I shouldn’t dare to hope for something like that, but I can feel it in every shallow breath I take.

I touch my scar, tracing it as I gaze at War. According to him, I drowned in the Mediterranean, and I was reborn there as well. This might be the horseman’s own rebirth I’m witnessing.

I take in the various explosives around him—the grenades and the IEDs. What happens if he survives decapitation? If he’s rebuilt and whole once more? What happens if I leave him in that pit to regenerate and he wakes and moves and every single one of those bombs go off? What if he’s blown apart, his body incinerated? Can he come back from that?

My breath catches.

A more important question: Am I willing to wait and let him suffer that fate?

No. Not in a thousand years.

I love him and I won’t let him face death again, and it’s my turn to believe in something bigger than myself.

I do have faith—in him and myself and this moment. Maybe even in God Himself.

I step up to the edge of the grave. “I surrender.”

Chapter 59

I’ve lost mymind.

I’m sure of it when I lower myself into the grave. One misstep, and it’ll be my boat explosion, part two.

Be brave, be brave, be brave.

Just as my feet are about to touch the bottom, I notice a grenade nestled in a deep shadow.

Holy balls, I was about to step on it.

Swallowing my yelp, I reposition my feet and land softly in the grave.

For a moment, I wait for the inevitable explosion. When it doesn’t come, I release a shaky breath.

For better or worse, I’m in.

My eyes move over War.

Now, how to get him out?

First I grab his sword, prying it out of the horseman’s grip as gently as I can. If I pull too hard, one of his arms might slide off his chest and into an explosive.

I manage to dislodge the hilt from one hand before quickly repositioning that hand back on his chest. Then I manage to dislodge and resettle his other hand.

Already, sweat is beginning to bead along my brow. My hands shake from fear, and right now, I really, really need them steady.

Holding the sword in my grip, I lift it up.

Fuck, this thing is stupid heavy.

Why does he need to have the biggest sword of all? So dumb.

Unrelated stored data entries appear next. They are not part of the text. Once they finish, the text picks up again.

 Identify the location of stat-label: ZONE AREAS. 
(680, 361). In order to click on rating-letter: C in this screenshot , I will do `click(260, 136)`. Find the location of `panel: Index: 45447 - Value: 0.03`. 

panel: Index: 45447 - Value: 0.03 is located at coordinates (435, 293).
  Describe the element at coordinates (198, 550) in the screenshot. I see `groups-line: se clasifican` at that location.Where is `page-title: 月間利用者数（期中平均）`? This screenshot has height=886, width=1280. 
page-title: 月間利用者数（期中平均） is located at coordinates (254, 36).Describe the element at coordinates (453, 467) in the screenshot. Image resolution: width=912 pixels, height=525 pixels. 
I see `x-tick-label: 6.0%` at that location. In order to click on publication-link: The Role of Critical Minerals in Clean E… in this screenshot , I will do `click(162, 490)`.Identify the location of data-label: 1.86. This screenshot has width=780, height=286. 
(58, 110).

My arms tremble as I raise it up. The top of the grave is right above my head. If I can just get it up there …

I get the tip of it over the edge of the grave, and I shove the rest out as best I can. It takes several agonizing minutes, and by the end of it, I have sweat dripping down my chest and back, but finally, I get the weapon out of the grave.

My attention returns to War. Now that his sword is off him, all that’s left is getting this giant of a man out of this pit without blowing both of us up.